→ **GIVEN TASK**:
Rewrite the items between the lines holding "This screenshot has width=557, height=456." and "Action: [x=233, y=266]", inclusive, keeping every request line unchanged and scaling each coordinate in the answers by 1.05, rounded to the nearest whole number with halves rounded up. Return only those lines.

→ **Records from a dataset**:
******************************

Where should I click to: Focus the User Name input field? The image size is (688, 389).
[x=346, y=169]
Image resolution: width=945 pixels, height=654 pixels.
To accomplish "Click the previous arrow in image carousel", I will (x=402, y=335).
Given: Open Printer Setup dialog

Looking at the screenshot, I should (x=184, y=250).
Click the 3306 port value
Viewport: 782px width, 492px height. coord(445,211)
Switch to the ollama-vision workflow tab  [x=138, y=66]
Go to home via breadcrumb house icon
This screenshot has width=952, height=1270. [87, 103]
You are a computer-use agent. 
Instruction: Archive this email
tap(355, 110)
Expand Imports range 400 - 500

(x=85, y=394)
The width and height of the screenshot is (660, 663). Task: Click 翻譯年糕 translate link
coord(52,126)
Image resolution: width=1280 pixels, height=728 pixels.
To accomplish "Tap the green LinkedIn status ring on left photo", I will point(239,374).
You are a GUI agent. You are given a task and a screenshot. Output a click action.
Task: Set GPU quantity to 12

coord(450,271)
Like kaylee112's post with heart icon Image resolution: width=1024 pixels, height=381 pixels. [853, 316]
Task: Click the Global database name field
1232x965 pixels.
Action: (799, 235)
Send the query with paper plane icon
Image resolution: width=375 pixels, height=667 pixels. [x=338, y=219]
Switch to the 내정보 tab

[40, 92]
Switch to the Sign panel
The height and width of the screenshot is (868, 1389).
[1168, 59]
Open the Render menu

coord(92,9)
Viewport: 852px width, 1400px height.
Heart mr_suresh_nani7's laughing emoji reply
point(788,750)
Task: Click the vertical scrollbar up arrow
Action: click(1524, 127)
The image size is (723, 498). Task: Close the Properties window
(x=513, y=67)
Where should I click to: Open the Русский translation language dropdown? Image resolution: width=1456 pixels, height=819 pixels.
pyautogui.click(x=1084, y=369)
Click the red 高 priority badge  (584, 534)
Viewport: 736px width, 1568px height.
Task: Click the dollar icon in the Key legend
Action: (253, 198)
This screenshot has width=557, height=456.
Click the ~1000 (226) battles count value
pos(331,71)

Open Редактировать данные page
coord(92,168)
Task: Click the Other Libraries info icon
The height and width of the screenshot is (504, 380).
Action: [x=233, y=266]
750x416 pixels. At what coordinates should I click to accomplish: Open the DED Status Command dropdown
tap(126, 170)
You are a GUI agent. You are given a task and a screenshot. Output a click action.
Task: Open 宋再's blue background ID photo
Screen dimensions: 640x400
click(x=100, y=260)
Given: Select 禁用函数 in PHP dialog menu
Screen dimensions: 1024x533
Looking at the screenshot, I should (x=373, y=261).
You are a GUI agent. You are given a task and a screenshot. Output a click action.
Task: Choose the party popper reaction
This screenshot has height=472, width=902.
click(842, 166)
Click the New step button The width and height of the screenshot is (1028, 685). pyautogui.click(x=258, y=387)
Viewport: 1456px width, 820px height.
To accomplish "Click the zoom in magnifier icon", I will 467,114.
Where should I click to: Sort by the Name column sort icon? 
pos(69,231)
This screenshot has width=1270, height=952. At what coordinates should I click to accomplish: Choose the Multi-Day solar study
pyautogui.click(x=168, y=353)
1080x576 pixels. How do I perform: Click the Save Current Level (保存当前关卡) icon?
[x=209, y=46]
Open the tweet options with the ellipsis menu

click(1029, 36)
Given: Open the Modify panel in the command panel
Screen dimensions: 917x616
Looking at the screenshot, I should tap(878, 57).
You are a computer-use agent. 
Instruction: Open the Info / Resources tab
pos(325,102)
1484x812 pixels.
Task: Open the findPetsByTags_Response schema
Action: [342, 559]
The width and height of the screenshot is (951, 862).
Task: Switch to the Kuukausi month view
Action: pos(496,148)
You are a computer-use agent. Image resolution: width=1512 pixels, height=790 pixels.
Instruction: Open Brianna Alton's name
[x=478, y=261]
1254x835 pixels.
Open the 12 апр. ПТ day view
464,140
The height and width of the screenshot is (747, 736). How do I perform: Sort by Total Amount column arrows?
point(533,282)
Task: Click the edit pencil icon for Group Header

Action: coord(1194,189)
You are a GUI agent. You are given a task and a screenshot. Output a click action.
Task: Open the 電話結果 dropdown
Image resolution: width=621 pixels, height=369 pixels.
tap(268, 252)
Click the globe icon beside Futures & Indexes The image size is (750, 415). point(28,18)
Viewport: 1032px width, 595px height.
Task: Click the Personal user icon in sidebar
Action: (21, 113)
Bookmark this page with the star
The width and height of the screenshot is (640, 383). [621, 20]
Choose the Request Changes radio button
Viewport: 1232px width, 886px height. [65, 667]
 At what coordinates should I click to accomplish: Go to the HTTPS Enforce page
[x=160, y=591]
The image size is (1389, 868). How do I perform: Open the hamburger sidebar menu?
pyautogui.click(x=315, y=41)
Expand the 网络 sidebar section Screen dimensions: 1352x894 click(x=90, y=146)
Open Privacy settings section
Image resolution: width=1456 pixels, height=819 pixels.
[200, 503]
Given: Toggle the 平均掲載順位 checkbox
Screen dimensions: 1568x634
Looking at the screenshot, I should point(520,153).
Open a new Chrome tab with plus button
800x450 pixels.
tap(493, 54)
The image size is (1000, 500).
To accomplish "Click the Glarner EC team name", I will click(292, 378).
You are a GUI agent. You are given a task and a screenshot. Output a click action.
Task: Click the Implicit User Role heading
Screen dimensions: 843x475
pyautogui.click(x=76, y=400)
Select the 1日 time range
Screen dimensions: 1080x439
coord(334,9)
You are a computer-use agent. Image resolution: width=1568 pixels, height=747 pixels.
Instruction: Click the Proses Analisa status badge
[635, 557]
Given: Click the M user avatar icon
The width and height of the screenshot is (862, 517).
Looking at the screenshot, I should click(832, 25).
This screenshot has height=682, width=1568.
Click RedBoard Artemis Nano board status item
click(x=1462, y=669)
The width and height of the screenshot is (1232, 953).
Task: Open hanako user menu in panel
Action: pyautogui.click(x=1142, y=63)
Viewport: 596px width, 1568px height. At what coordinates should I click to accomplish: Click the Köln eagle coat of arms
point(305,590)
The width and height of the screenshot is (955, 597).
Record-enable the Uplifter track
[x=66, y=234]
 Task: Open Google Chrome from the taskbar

******************************

→ **THE SOLUTION**:
This screenshot has width=557, height=456.
Click the ~1000 (226) battles count value
pos(348,75)

Open Редактировать данные page
coord(97,176)
Task: Click the Other Libraries info icon
The height and width of the screenshot is (504, 380).
Action: [x=245, y=279]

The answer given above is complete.